Two other police witnesses were called to the trial today.
Detective Sergeant Paul Robinson gave evidence Mr Rayney told him, after his wife had disappeared, that the home alarm system was not working. He said he did not investigate whether the claim was true at the time but took his statement at face value.
"I knew who Mr Rayney was... he told me it wasn’t working and I took it at that," he said.
Prosecutor John Agius claimed in his opening address Mr Rayney lied about the alarm system not working to prevent police gaining access to the system’s memory and thus conceal the fact he set the alarm on the night of August 7, 2007 when he left his daughters alone at home and drove his wife’s body to Kings Park.
By the time police accessed the alarm memory, records from the night of August 7 were no longer available because too much time had passed.
Another police officer, Superintendent John Brandham gave evidence about Mr Rayney’s demeanour on August 8, 2007 - the day after Mrs Rayney disappeared.
Supt Brandham, who was being represented by Mr Rayney at a Corruption and Crime Commission hearing at the time, said Mr Rayney "appeared happy and normal". Under cross-examination Supt Brandham said Mr Rayney became anxious later in the day, at one point telling him "I can’t find my wife".
A number of Mrs Rayney’s friends appeared in court today to give evidence about Mrs Rayney’s close friendship with a father whose children attended the same school as the Rayneys’ daughters.
The court was told Mrs Rayney and the man, who cannot be named for legal reasons, had coffee and at least one dinner together. He and his daughter also spent a long weekend with Mrs Rayney, her daughters and another family several years before her death.
But the friends said they saw no evidence of an affair.
Friend Maria Soares also gave evidence the Rayneys’ eldest daughter Caitlyn asked to live with her mother if her parents split up.
"Caitlyn knew her parents were splitting up because (she)... once made the comment that ’if you and Dad are splitting up... can you make sure that we stay with you’," Ms Soares told the court.

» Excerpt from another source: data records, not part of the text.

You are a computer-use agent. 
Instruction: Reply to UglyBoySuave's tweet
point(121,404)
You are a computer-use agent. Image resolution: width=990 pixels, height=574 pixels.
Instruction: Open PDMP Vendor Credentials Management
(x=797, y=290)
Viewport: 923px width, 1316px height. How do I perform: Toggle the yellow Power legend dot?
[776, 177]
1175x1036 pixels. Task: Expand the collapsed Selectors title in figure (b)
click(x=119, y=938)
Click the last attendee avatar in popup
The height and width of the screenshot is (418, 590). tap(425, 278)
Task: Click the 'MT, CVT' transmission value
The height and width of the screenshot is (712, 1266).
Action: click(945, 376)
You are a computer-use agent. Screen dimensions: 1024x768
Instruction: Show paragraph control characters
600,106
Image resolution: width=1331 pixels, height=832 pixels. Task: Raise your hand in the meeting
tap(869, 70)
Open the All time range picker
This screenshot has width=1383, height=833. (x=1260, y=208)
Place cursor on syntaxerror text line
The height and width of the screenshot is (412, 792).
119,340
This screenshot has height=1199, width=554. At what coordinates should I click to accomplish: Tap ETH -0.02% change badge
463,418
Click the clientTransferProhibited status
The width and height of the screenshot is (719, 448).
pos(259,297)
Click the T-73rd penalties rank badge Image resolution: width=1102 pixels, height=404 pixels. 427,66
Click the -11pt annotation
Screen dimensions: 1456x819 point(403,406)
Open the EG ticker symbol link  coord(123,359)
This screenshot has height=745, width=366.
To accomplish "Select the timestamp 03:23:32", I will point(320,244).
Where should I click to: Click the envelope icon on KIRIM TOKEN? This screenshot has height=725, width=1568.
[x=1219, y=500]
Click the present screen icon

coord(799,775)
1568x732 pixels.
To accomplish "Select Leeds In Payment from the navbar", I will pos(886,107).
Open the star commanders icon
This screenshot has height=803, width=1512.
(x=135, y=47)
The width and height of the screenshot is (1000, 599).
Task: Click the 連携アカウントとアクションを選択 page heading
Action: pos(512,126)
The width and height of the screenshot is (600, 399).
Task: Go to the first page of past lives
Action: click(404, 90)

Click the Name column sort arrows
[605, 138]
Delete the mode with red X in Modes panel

The court heard from professionals who treated Mrs Rayney for neck and hip problems and stress-related complaints, including insomnia and chest pain.
Physiotherapist David McMullen said he treated Mrs Rayney for hip pain and neck pain, which appeared to be causing her headaches.
Mr McMullen said Mrs Rayney had recently taken up running, which had caused the hip problems.
Homeopath Jaya Krishnan said she treated Mrs Rayney for various complaints over the course of about a year, starting in June 2006, including high cholesterol, headaches and insomnia.
Ms Krishnan gave evidence that when Mrs Rayney came to see her on July 7, 2007 – exactly a month before she was killed – she appeared to be “under tremendous stress and… pressure”.
Corryn Rayney’s credit card records were today tendered as evidence in the trial. The Visa records for the period March 20 to April 18, 2007 relate to a set of Stanley Adams brand handkerchiefs Mrs Rayney allegedly bought for her husband from a Matahari department store in Bali.
One of the handkerchiefs was allegedly found at the bottom of her Kings Park grave.